How Federated Learning Keeps Your Industrial Data Private
Centralizing operational data across sites is risky and often not allowed. Federated learning gives you multi-site AI intelligence without the data exposure.
The data centralization problem
In regulated industries like pharma, or security-sensitive operations like offshore oil, centralizing operational data is not just risky — it's often not allowed. GDPR, industry regulations, and internal security policies create hard boundaries around data movement.
But AI models get better with more data. How do you train across 10 sites without moving the data?

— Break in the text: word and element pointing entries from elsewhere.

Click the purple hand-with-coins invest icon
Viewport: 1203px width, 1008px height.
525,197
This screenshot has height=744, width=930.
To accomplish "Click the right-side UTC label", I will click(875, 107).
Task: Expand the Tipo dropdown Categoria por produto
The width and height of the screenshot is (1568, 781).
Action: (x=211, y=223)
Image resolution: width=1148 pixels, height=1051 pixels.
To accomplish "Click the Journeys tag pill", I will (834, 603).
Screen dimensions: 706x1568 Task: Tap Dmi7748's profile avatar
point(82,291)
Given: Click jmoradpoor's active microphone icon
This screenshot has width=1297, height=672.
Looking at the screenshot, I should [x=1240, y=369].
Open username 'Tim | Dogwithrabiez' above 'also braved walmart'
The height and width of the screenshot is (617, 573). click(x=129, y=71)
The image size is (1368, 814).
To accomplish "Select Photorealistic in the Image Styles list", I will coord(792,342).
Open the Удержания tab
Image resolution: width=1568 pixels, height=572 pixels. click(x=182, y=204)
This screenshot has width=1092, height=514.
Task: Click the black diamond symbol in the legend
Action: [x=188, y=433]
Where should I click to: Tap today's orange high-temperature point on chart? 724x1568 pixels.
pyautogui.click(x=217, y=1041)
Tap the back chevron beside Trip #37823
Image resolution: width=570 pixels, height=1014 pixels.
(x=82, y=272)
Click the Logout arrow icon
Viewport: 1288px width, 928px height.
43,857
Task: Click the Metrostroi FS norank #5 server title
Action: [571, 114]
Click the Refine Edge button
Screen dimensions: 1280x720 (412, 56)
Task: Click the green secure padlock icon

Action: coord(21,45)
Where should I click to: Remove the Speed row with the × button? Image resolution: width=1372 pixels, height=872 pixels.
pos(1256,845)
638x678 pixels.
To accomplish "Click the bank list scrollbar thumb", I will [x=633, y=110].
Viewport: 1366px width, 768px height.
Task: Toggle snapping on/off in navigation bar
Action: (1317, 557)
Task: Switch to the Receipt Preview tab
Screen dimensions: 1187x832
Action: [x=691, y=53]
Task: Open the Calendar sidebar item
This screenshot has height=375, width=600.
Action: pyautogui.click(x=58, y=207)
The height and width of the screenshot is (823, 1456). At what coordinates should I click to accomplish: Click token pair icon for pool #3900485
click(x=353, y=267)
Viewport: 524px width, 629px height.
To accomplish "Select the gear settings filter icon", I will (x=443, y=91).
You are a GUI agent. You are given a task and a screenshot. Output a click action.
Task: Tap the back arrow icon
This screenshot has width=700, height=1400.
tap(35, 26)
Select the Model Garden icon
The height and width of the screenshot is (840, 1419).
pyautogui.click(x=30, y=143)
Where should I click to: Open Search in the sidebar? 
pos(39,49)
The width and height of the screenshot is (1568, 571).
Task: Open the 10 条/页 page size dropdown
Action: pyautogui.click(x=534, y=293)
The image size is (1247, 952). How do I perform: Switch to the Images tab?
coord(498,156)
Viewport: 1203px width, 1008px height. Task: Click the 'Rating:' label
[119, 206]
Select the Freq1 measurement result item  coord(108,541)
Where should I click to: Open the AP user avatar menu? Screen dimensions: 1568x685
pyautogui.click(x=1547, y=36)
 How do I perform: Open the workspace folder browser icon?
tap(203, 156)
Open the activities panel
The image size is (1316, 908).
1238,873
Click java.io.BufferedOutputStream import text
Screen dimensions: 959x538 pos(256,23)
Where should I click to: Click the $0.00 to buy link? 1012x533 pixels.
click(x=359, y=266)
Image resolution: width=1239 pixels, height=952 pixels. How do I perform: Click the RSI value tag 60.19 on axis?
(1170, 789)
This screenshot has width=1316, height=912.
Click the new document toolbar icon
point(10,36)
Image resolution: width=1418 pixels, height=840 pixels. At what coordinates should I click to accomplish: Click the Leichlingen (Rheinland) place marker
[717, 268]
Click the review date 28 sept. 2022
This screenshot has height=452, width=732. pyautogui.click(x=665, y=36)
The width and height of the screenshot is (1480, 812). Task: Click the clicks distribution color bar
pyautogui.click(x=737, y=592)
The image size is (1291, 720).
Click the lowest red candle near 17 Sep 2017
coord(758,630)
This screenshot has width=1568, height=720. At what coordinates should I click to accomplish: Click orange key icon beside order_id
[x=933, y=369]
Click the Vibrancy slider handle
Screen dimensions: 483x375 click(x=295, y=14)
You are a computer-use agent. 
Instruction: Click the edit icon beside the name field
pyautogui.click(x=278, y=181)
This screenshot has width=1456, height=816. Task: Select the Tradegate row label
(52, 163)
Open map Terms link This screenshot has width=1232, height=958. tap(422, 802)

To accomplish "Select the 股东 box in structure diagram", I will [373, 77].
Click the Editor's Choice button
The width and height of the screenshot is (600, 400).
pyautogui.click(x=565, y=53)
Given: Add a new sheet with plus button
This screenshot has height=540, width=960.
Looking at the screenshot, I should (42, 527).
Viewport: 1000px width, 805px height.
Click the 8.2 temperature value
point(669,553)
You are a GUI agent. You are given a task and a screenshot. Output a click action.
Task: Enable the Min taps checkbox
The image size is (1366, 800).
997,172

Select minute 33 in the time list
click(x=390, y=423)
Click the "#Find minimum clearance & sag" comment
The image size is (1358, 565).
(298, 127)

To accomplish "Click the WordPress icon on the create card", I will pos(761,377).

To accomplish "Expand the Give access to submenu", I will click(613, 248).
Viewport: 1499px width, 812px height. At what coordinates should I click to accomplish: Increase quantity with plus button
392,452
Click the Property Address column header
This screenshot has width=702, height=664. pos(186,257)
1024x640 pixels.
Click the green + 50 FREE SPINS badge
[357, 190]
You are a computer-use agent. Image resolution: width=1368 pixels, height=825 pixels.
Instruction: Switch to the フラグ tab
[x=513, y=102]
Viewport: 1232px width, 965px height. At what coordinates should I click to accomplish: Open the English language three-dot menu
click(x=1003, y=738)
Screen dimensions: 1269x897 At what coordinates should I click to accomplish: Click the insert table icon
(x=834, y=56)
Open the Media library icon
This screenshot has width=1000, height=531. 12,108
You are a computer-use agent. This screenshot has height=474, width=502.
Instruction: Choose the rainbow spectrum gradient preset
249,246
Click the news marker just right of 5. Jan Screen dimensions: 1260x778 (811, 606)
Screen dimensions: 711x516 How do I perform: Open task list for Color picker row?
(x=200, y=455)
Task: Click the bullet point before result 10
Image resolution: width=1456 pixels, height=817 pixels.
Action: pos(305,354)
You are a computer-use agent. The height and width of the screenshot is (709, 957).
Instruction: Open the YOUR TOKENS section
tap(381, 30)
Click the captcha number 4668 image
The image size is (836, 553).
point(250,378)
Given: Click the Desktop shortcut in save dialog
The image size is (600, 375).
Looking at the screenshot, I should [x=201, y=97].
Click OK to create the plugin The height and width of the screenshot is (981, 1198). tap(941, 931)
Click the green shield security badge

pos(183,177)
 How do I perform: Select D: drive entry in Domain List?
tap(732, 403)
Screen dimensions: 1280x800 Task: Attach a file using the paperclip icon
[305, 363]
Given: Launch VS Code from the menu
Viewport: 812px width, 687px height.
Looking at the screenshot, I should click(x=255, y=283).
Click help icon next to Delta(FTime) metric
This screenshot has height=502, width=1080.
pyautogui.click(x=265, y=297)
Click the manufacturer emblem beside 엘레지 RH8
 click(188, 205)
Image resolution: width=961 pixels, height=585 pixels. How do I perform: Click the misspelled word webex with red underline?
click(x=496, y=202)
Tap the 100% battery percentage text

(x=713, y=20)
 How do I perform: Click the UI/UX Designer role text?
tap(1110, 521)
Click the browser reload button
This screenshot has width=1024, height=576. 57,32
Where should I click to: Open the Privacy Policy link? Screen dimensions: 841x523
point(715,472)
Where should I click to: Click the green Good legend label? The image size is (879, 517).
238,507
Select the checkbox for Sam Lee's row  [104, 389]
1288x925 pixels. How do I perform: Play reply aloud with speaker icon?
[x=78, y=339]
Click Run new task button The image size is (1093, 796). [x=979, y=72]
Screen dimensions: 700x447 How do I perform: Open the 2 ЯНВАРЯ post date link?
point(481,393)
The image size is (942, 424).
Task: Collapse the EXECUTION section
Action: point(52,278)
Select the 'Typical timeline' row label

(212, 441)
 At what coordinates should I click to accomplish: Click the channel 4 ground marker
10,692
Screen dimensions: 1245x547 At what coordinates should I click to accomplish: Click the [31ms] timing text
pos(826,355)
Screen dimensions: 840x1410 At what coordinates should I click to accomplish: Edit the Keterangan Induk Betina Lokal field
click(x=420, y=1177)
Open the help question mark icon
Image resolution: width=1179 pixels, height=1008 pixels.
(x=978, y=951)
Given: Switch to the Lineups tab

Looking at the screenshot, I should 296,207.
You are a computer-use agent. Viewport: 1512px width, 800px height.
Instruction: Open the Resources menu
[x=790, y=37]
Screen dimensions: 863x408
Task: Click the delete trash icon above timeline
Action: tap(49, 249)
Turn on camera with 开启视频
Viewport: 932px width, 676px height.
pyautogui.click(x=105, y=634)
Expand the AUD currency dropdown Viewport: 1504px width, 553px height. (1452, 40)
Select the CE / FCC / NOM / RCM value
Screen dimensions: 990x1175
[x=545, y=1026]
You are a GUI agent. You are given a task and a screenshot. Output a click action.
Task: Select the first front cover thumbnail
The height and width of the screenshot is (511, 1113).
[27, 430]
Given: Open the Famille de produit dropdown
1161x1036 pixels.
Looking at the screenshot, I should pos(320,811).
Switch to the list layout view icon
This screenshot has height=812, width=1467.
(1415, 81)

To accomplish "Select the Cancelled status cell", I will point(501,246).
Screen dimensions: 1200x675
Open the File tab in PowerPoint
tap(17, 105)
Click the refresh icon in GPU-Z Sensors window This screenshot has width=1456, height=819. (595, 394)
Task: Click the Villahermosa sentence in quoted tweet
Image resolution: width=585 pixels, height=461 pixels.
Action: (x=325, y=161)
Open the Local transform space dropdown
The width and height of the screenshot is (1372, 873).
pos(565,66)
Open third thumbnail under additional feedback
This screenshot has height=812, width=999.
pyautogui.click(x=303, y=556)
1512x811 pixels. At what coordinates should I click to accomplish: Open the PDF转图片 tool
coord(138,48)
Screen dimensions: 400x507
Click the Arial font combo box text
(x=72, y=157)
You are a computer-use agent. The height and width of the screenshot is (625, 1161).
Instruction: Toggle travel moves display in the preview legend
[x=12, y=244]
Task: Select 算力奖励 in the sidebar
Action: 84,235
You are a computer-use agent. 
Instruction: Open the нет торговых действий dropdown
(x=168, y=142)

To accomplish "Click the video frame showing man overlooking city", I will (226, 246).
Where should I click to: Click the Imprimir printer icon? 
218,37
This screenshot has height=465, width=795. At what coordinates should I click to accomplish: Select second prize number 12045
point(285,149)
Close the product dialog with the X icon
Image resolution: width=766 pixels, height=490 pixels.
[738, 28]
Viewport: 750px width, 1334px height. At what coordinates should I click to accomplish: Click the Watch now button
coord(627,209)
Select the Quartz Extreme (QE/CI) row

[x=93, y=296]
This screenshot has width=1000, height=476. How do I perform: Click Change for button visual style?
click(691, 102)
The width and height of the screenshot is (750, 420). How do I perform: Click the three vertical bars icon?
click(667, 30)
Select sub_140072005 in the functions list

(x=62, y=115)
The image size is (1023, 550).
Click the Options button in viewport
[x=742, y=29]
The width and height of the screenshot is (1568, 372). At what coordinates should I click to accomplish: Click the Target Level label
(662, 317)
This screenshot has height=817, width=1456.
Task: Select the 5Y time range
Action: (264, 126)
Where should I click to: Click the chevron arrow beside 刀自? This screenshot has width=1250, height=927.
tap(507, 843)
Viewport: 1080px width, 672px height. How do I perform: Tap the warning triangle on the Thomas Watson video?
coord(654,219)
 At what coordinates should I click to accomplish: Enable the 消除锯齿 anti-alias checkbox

Federated learning: the basics
Federated learning solves this by keeping data local while sharing knowledge globally:
- Local training — Each site trains models on its own data
- Gradient sharing — Only model weight updates are sent to a central coordinator
- Aggregation — The coordinator merges updates into an improved global model
- Distribution — The better model is sent back to all sites
Raw operational data never leaves the site. Only kilobytes of mathematical parameters are exchanged.
Why it matters for industrial AI
- Privacy — Meets GDPR, data sovereignty, and industry regulations
- Scale — Models improve from collective experience across all locations
- Bandwidth — No need to transfer gigabytes of sensor data over WAN links
- Resilience — Each site continues operating even if connectivity is lost
Differential privacy
SUPi adds an extra layer with differential privacy — mathematical noise is added to the shared gradients to make it impossible to reverse-engineer individual site data from the updates.
This means even if the gradient updates were intercepted, no sensitive operational information could be extracted.
Getting started
Federated learning is available for any SUPi deployment with 3+ sites. Configuration is straightforward and can be enabled on existing installations without downtime.